▸ **EXERCISE INPUT**:

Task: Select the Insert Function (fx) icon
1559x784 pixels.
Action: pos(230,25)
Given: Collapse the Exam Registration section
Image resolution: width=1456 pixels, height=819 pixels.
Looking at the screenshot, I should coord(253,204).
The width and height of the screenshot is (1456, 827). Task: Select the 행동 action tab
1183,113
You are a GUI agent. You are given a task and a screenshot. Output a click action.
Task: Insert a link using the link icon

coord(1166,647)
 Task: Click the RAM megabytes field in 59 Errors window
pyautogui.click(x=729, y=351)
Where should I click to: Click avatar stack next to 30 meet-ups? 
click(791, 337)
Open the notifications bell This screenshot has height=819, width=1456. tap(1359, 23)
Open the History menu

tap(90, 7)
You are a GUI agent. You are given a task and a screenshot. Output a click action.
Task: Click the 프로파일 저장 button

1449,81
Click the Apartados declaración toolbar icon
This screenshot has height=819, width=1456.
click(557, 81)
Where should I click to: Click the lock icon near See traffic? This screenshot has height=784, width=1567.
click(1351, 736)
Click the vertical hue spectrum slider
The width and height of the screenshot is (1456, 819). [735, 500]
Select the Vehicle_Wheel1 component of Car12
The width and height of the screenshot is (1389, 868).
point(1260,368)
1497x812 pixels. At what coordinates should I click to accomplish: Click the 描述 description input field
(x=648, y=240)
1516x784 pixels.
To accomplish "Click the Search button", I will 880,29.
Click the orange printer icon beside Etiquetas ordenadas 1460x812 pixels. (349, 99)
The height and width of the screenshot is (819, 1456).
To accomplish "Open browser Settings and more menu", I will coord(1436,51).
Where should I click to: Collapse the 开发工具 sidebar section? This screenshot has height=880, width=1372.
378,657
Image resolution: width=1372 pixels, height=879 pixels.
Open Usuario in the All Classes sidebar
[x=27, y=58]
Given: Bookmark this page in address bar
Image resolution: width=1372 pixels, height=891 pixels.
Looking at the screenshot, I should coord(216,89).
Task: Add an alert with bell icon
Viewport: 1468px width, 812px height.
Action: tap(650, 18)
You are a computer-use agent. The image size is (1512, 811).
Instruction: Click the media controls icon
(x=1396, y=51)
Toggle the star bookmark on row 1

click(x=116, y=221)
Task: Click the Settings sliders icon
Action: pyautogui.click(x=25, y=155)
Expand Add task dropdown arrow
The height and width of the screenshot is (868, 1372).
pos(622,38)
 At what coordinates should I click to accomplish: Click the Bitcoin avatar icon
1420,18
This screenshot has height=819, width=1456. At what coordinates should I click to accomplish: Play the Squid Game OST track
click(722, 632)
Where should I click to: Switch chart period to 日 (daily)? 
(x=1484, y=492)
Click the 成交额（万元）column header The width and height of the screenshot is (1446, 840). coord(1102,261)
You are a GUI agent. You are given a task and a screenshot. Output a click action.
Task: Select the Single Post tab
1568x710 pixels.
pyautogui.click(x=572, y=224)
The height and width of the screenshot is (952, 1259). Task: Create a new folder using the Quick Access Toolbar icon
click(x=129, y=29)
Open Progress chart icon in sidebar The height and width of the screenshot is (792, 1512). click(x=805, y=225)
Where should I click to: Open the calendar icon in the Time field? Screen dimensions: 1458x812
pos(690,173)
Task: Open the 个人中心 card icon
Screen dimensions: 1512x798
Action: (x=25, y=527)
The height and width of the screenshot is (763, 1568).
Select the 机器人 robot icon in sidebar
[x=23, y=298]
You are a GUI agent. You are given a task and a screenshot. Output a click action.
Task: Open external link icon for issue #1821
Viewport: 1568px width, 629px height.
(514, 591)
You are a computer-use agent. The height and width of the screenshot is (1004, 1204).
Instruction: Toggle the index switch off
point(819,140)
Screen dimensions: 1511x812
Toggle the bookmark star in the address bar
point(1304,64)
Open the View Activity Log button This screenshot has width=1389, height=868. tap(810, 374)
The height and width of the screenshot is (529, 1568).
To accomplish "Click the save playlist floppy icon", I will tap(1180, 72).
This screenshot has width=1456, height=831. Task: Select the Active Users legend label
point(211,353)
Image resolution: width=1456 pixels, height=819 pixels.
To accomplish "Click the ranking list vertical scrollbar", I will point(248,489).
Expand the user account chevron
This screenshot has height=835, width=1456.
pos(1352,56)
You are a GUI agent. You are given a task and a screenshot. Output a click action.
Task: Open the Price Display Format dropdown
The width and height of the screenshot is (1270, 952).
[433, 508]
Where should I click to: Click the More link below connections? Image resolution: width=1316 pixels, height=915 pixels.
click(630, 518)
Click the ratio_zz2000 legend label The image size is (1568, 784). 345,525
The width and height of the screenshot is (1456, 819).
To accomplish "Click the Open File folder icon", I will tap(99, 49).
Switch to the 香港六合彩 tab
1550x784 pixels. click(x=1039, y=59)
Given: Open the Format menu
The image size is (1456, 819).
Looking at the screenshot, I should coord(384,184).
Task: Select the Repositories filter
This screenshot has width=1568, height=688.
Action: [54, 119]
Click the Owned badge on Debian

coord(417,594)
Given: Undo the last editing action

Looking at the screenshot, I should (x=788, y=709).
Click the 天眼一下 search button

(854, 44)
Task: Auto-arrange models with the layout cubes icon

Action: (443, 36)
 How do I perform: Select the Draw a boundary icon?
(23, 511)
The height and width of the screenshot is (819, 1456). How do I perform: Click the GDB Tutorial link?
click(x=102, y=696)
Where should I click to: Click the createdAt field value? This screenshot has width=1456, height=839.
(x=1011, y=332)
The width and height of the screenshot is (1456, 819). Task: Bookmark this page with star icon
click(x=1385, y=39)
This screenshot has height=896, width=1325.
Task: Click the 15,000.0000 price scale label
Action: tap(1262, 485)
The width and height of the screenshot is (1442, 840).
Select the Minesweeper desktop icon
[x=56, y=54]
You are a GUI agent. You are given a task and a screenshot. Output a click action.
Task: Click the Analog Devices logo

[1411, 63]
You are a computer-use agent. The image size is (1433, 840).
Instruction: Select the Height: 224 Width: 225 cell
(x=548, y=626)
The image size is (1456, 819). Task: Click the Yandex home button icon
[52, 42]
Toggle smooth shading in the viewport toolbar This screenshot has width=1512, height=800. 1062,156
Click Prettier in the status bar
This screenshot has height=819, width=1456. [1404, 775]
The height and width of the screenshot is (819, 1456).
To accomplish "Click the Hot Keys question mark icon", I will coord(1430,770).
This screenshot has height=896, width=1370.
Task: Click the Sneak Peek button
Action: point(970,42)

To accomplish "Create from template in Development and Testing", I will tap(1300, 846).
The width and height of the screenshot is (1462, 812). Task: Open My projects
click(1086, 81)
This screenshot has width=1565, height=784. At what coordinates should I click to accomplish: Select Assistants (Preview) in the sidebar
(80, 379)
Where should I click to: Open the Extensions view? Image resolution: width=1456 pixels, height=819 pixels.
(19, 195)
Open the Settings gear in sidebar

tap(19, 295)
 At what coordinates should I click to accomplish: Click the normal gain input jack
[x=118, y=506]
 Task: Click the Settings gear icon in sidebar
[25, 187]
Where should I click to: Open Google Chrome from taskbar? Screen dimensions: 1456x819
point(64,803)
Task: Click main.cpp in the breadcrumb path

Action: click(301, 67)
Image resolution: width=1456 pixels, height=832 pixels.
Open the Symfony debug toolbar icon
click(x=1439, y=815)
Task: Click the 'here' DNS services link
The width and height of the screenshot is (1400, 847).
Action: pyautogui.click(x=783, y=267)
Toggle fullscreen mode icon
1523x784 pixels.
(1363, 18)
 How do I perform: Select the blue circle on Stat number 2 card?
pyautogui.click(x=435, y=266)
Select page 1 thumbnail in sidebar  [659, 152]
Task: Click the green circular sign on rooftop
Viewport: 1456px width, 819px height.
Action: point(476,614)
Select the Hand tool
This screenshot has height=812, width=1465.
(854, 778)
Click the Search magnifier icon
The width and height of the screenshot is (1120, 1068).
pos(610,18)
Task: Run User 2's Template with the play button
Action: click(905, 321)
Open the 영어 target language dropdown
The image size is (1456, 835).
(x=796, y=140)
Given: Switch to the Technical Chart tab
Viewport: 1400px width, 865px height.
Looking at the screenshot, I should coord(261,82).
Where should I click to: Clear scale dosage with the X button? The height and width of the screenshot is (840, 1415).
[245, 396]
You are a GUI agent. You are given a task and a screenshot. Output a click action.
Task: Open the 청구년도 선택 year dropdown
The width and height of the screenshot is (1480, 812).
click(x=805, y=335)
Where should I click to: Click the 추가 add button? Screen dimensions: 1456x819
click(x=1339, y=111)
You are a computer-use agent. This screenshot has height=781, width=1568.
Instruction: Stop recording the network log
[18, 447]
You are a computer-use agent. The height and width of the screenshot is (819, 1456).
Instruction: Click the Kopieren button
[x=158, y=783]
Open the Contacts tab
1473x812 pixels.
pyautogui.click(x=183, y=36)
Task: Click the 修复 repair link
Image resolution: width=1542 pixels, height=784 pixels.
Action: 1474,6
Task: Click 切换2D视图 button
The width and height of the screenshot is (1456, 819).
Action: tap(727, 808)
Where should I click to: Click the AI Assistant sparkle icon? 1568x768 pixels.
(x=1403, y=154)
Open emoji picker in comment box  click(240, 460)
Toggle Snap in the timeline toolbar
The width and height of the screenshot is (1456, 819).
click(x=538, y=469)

▸ **WHAT IS BEING ASKED**: Answer with a number only: how many lines above have the word "Format"?

▸ **RESPONSE FOR THIS EXERCISE**: 2